• [EXERCISE DESCRIPTION]: Quote every line of the material beneath this one.
*** DATA FOR THIS EXERCISE ***
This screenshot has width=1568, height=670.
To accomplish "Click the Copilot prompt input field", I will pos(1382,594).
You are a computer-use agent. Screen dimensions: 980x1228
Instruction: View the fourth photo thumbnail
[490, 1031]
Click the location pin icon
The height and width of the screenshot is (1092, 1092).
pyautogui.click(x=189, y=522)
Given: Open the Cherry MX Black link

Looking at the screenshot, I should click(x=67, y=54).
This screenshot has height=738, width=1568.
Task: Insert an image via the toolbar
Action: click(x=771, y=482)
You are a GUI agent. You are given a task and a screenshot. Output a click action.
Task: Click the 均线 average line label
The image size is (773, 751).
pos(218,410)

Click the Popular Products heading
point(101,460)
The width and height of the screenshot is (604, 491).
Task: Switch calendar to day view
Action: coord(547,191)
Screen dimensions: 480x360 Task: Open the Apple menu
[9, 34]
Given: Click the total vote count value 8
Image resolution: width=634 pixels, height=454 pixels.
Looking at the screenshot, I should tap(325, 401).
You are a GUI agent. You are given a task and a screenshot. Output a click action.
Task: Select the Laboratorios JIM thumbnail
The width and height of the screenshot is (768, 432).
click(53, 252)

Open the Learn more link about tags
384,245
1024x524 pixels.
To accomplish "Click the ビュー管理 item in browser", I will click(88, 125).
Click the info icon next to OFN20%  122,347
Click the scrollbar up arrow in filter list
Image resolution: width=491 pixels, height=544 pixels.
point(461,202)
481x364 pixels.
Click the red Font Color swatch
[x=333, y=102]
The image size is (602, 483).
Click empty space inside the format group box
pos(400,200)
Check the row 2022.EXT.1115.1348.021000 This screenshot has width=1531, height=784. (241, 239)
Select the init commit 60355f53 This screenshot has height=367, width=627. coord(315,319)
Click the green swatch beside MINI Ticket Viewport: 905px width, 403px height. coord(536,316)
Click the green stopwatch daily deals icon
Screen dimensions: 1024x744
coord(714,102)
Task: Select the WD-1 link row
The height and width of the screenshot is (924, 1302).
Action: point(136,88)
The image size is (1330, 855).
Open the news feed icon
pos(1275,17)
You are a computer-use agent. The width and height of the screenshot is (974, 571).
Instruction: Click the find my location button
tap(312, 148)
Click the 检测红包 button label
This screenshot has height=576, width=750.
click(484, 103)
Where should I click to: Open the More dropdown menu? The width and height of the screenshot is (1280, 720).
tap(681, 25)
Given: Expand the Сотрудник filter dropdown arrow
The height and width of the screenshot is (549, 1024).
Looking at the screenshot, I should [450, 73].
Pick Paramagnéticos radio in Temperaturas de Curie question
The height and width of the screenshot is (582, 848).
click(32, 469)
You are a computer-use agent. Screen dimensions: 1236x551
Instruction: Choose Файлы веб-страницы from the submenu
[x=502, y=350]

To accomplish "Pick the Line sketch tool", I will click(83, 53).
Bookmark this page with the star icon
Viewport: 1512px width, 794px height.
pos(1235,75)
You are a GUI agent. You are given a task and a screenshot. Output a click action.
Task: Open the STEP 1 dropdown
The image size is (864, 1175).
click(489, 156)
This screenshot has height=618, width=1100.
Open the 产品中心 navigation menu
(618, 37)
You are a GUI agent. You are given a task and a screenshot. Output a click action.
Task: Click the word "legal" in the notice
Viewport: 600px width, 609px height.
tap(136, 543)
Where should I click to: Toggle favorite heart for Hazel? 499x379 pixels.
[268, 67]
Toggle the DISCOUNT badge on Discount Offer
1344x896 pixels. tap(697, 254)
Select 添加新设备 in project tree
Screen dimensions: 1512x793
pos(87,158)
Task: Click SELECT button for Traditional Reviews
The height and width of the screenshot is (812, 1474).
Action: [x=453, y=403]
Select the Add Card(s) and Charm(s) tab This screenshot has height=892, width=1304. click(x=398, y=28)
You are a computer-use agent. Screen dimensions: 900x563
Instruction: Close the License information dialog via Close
*** End of DATA FOR THIS EXERCISE ***
• [PROBLEM SOLUTION]:
This screenshot has width=1568, height=670.
To accomplish "Click the Copilot prompt input field", I will pos(1382,594).
You are a computer-use agent. Screen dimensions: 980x1228
Instruction: View the fourth photo thumbnail
[490, 1031]
Click the location pin icon
The height and width of the screenshot is (1092, 1092).
pyautogui.click(x=189, y=522)
Given: Open the Cherry MX Black link

Looking at the screenshot, I should click(x=67, y=54).
This screenshot has height=738, width=1568.
Task: Insert an image via the toolbar
Action: click(x=771, y=482)
You are a GUI agent. You are given a task and a screenshot. Output a click action.
Task: Click the 均线 average line label
The image size is (773, 751).
pos(218,410)

Click the Popular Products heading
point(101,460)
The width and height of the screenshot is (604, 491).
Task: Switch calendar to day view
Action: coord(547,191)
Screen dimensions: 480x360 Task: Open the Apple menu
[9, 34]
Given: Click the total vote count value 8
Image resolution: width=634 pixels, height=454 pixels.
Looking at the screenshot, I should tap(325, 401).
You are a GUI agent. You are given a task and a screenshot. Output a click action.
Task: Select the Laboratorios JIM thumbnail
The width and height of the screenshot is (768, 432).
click(53, 252)

Open the Learn more link about tags
384,245
1024x524 pixels.
To accomplish "Click the ビュー管理 item in browser", I will click(88, 125).
Click the info icon next to OFN20%  122,347
Click the scrollbar up arrow in filter list
Image resolution: width=491 pixels, height=544 pixels.
point(461,202)
481x364 pixels.
Click the red Font Color swatch
[x=333, y=102]
The image size is (602, 483).
Click empty space inside the format group box
pos(400,200)
Check the row 2022.EXT.1115.1348.021000 This screenshot has width=1531, height=784. (241, 239)
Select the init commit 60355f53 This screenshot has height=367, width=627. coord(315,319)
Click the green swatch beside MINI Ticket Viewport: 905px width, 403px height. coord(536,316)
Click the green stopwatch daily deals icon
Screen dimensions: 1024x744
coord(714,102)
Task: Select the WD-1 link row
The height and width of the screenshot is (924, 1302).
Action: point(136,88)
The image size is (1330, 855).
Open the news feed icon
pos(1275,17)
You are a computer-use agent. The width and height of the screenshot is (974, 571).
Instruction: Click the find my location button
tap(312, 148)
Click the 检测红包 button label
This screenshot has height=576, width=750.
click(484, 103)
Where should I click to: Open the More dropdown menu? The width and height of the screenshot is (1280, 720).
tap(681, 25)
Given: Expand the Сотрудник filter dropdown arrow
The height and width of the screenshot is (549, 1024).
Looking at the screenshot, I should [450, 73].
Pick Paramagnéticos radio in Temperaturas de Curie question
The height and width of the screenshot is (582, 848).
click(32, 469)
You are a computer-use agent. Screen dimensions: 1236x551
Instruction: Choose Файлы веб-страницы from the submenu
[x=502, y=350]

To accomplish "Pick the Line sketch tool", I will click(83, 53).
Bookmark this page with the star icon
Viewport: 1512px width, 794px height.
pos(1235,75)
You are a GUI agent. You are given a task and a screenshot. Output a click action.
Task: Open the STEP 1 dropdown
The image size is (864, 1175).
click(489, 156)
This screenshot has height=618, width=1100.
Open the 产品中心 navigation menu
(618, 37)
You are a GUI agent. You are given a task and a screenshot. Output a click action.
Task: Click the word "legal" in the notice
Viewport: 600px width, 609px height.
tap(136, 543)
Where should I click to: Toggle favorite heart for Hazel? 499x379 pixels.
[268, 67]
Toggle the DISCOUNT badge on Discount Offer
1344x896 pixels. tap(697, 254)
Select 添加新设备 in project tree
Screen dimensions: 1512x793
pos(87,158)
Task: Click SELECT button for Traditional Reviews
The height and width of the screenshot is (812, 1474).
Action: [x=453, y=403]
Select the Add Card(s) and Charm(s) tab This screenshot has height=892, width=1304. click(x=398, y=28)
You are a computer-use agent. Screen dimensions: 900x563
Instruction: Close the License information dialog via Close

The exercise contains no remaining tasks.